Inspirational Thoughts

Saturday, March 8, 2008

The Ugliness of Life (Demons)

You all know I've been working on becoming more financially secure. Most of you don't know that I'm also ready to begin working on my physical self.... to make it more secure, too. I came to two stark realizations several months ago. First, I have been a very "slothful servant" over my body. I have not taken care of the "temple" my Heavenly Father blessed me with. Second, I will never be truly successful at becoming physically healthy if I don't confront some of the ugliness of life, particularly my childhood. I MUST release these demons in order to begin to heal and move on. I MUST be completely honest in order for this to work......... so......... here goes!!

I WEIGH 316 POUNDS.

Ok, I've said it out loud to everyone and their brother... although I've never hid the fact if anyone asked. Now what to do? Let's go back a few years (like to life in the womb).
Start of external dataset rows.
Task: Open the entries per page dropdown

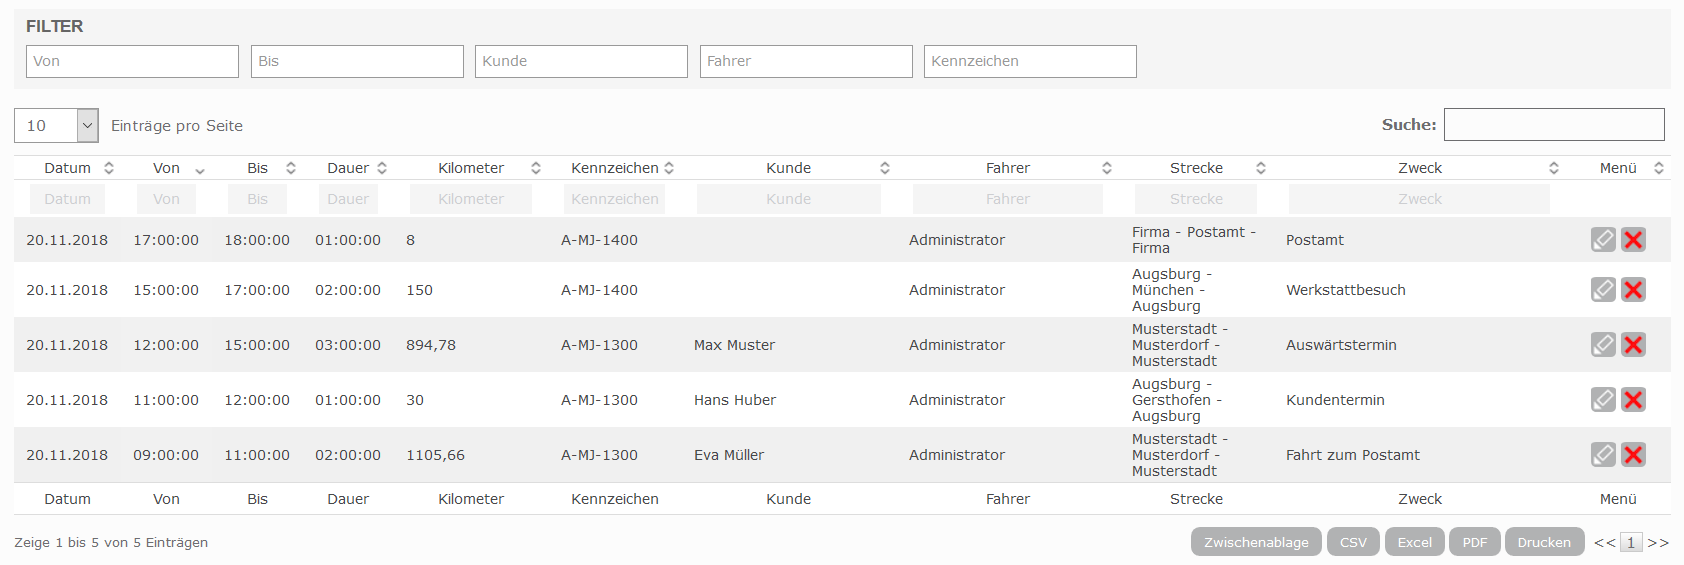Action: pos(56,126)
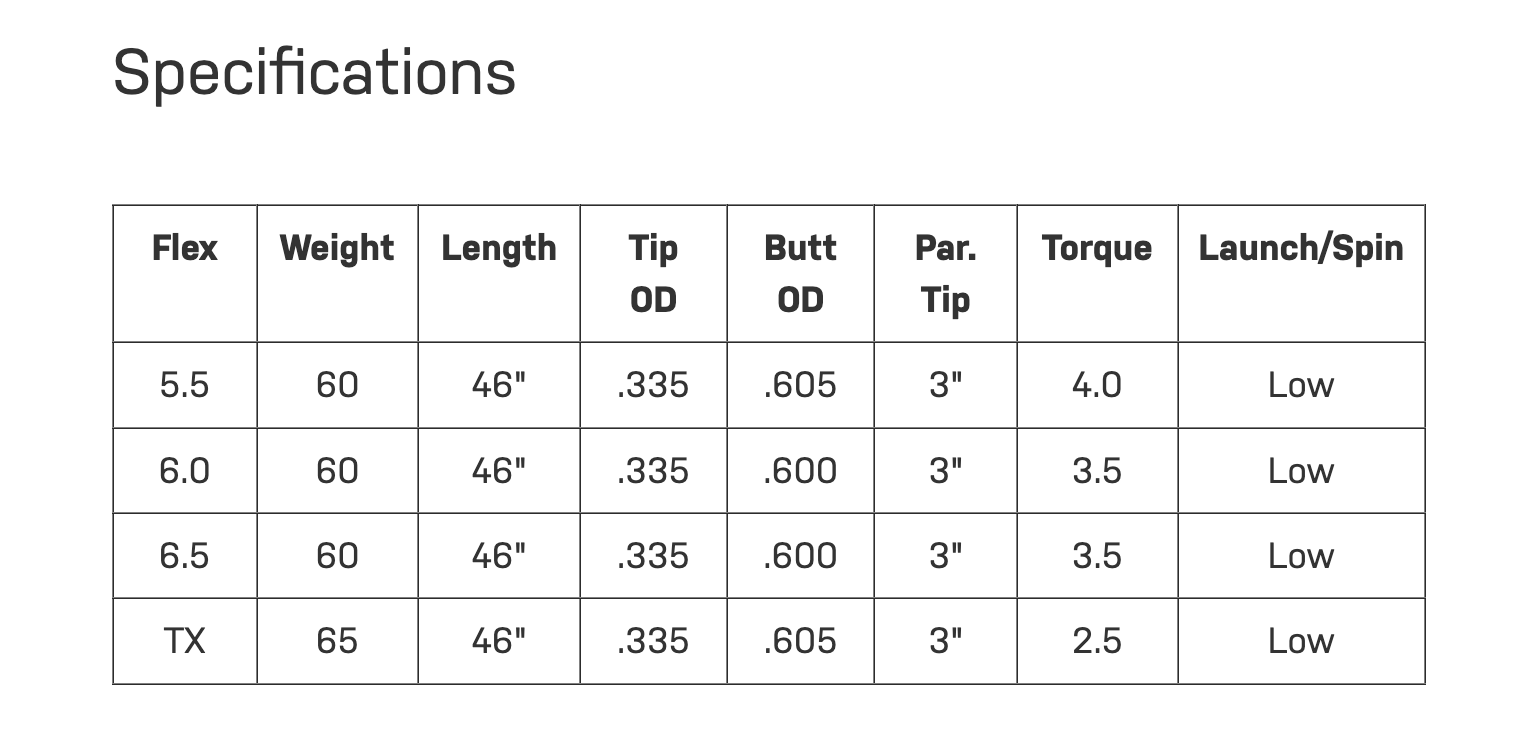The image size is (1522, 754).
Task: Select the Torque column header
Action: [x=1097, y=248]
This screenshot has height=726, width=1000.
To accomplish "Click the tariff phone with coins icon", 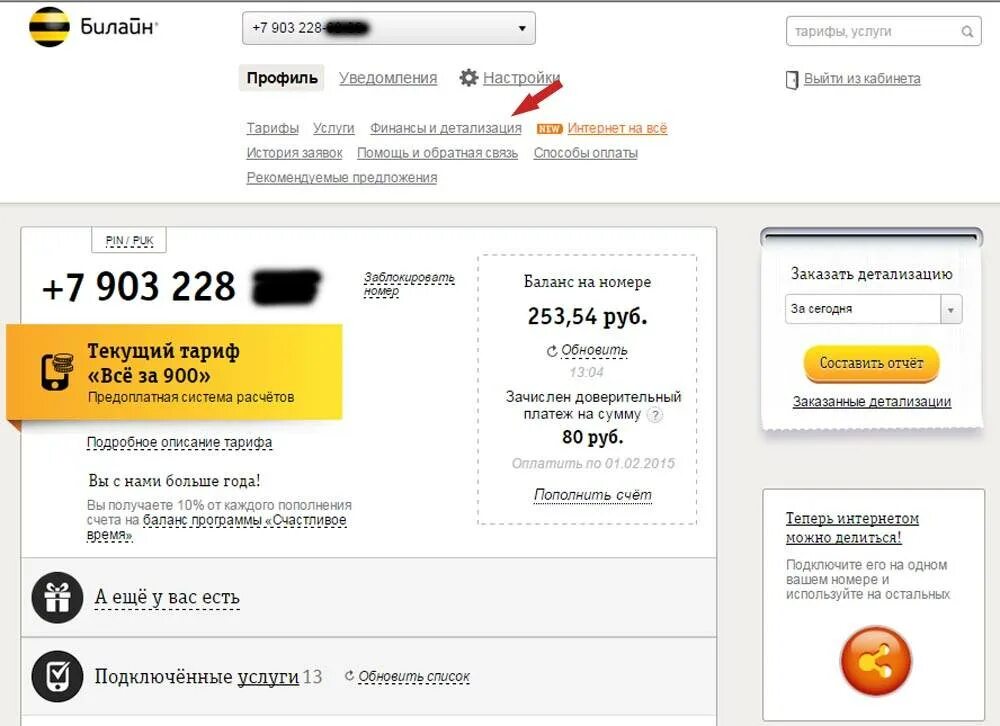I will pyautogui.click(x=57, y=371).
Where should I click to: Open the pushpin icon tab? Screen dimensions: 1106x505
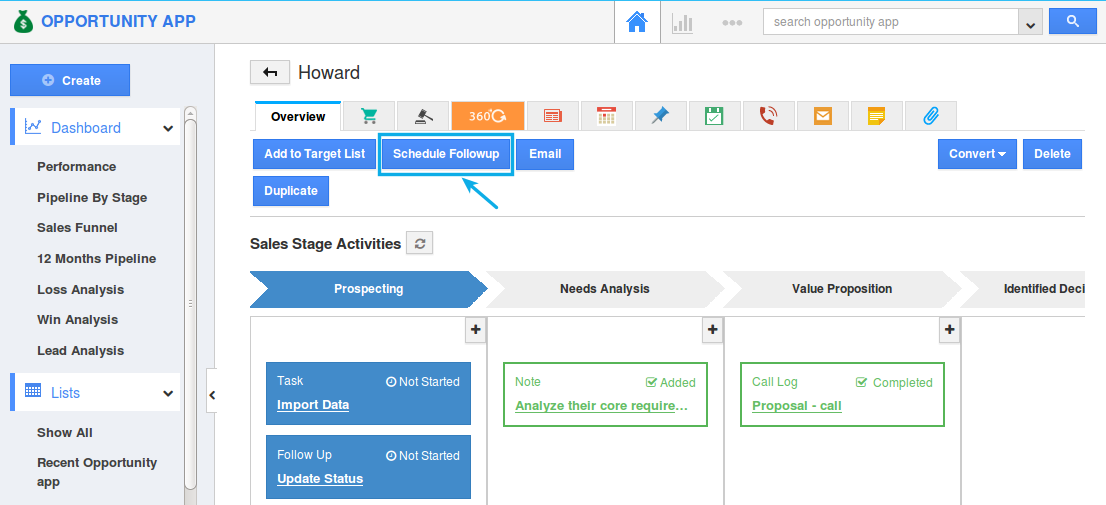pyautogui.click(x=660, y=116)
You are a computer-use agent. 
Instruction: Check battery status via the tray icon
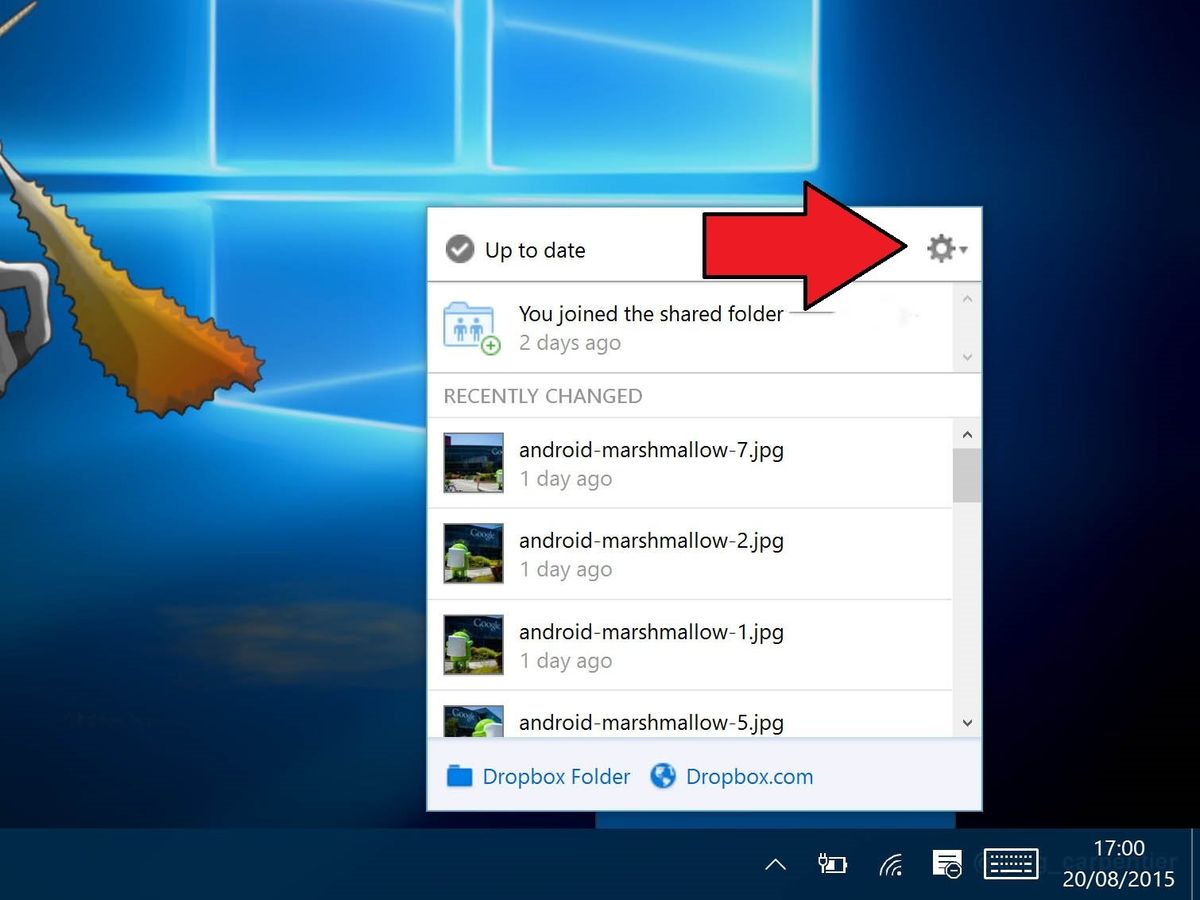tap(833, 864)
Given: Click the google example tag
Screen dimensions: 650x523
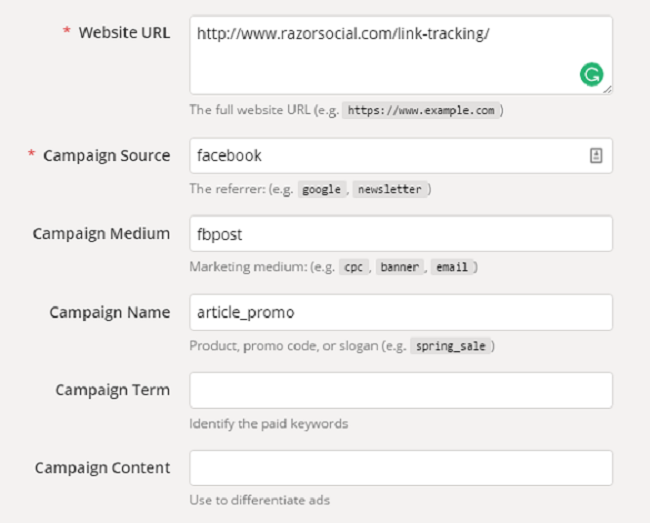Looking at the screenshot, I should click(321, 189).
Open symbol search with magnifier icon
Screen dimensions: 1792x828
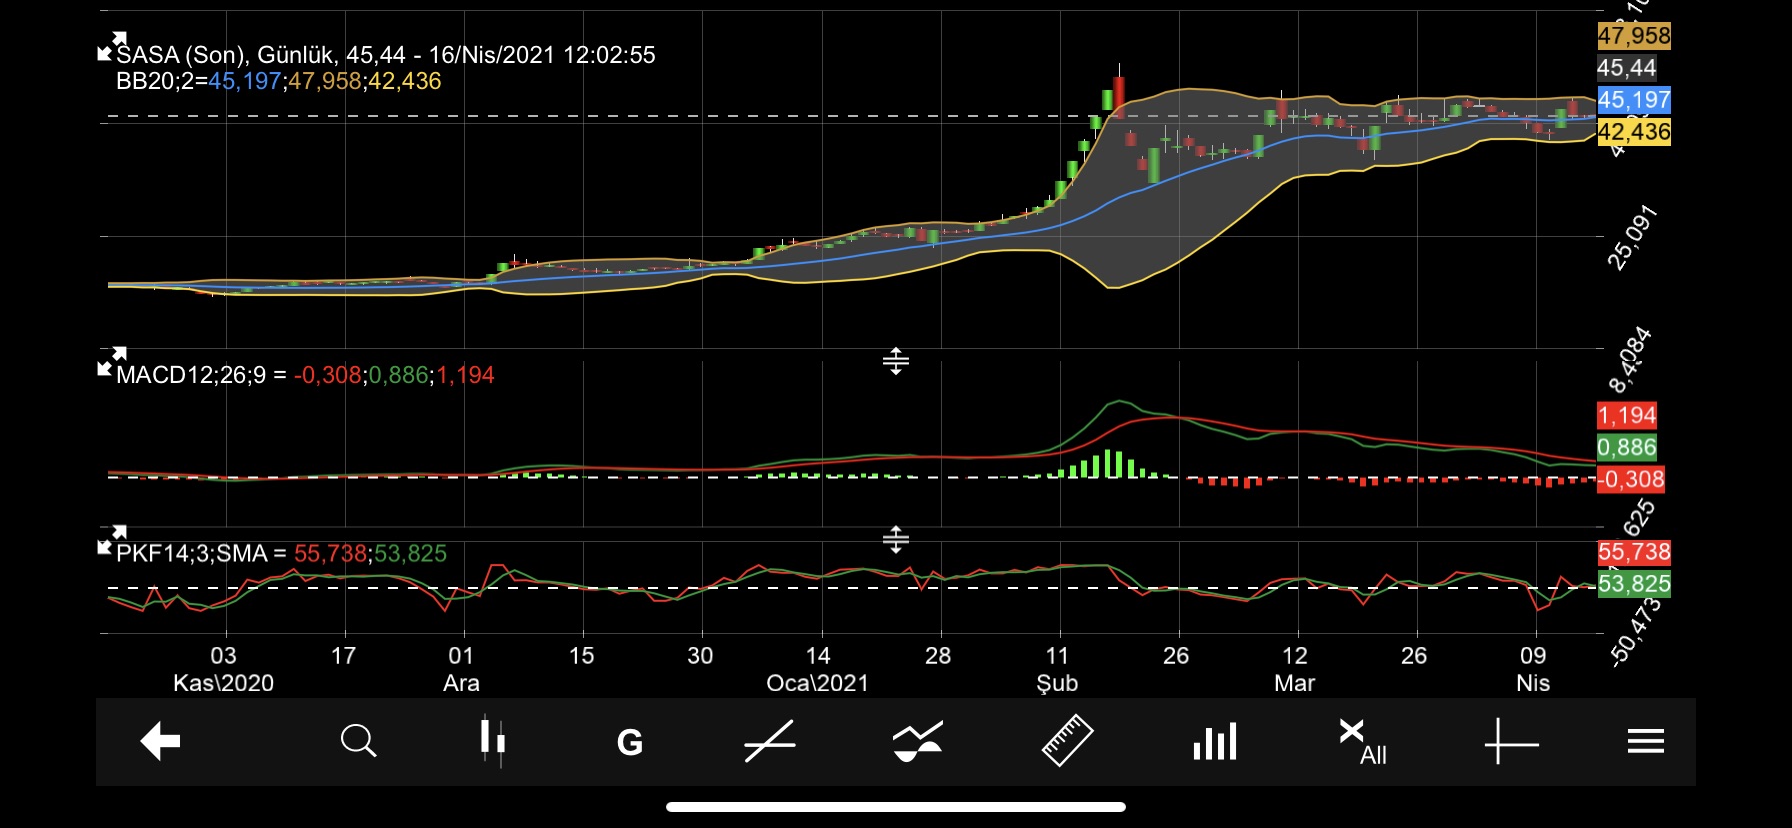pos(358,742)
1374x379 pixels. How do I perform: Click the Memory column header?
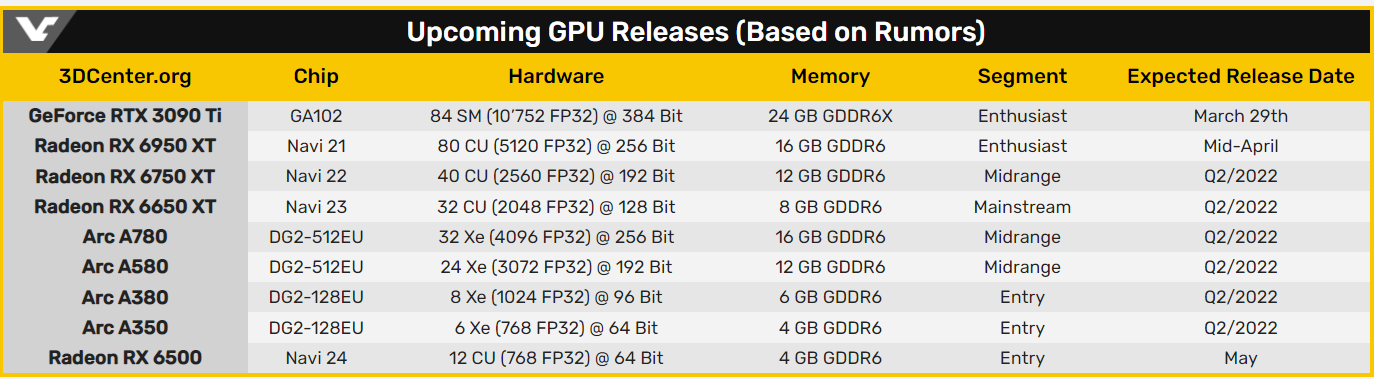[830, 76]
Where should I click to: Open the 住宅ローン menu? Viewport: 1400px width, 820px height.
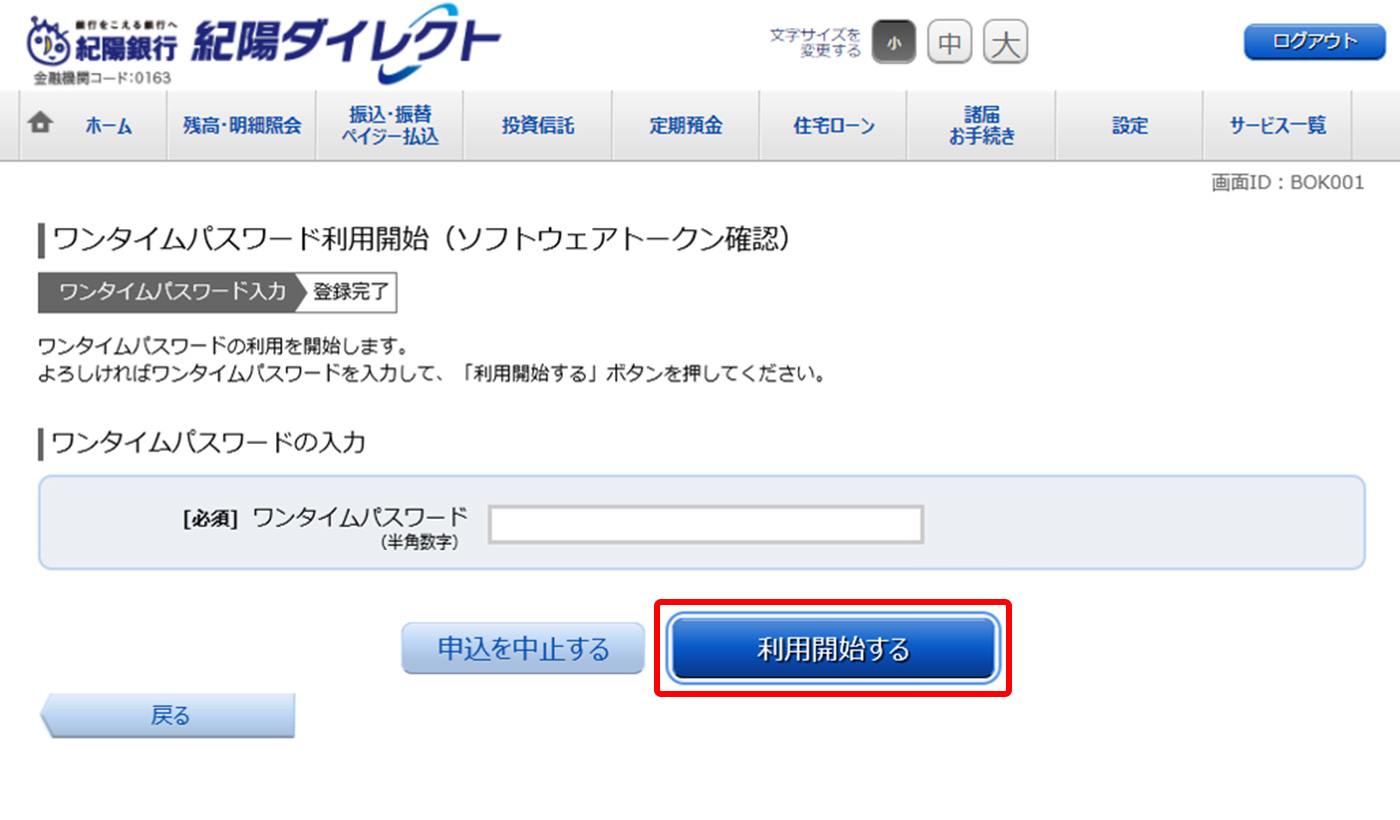click(833, 126)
Bear with me............
It used to be that a baby was just a blob... something growing but not really there. We now know there's way more going on in the womb than we ever thought possible. Science is proving more and more about our womb experience every day. I firmly believe that we are aware if we are loved and wanted while in the womb. I'm certain we perceive our mother's emotions. I KNOW I was not wanted by my birth mother. I was the youngest of 8 children in my birth family and by womb experience wasn't a good one. Strike one!

Shortly after my birth I was placed in foster care. I have no conscious memory of that period of time. When I was 2 I was moved to what would become my permanent home, even though it started out as an emergency temporary placement. I was eventually adopted. One would think that was the beginning of ... "and they all lived happily ever after," right? Wrong. My parents divorced when I was 8. Strike two!

Our broken family moved to Utah. My mother met a man and eventually they were married. Ok, now things will be better. Wrongo. This man was an alcoholic and physically abusive with everyone except me. For some reason every time he came at me I'd freeze on the spot and scream. It was like he was in a trance because everytime I screamed he'd stop, turn around and walk away. While I was never beat up myself, I witnessed way more than a child should have had to see.
This man eventually died as the result of horrific burn injuries he received. I was 11. Safety on one hand, turmoil on the other. Strike three!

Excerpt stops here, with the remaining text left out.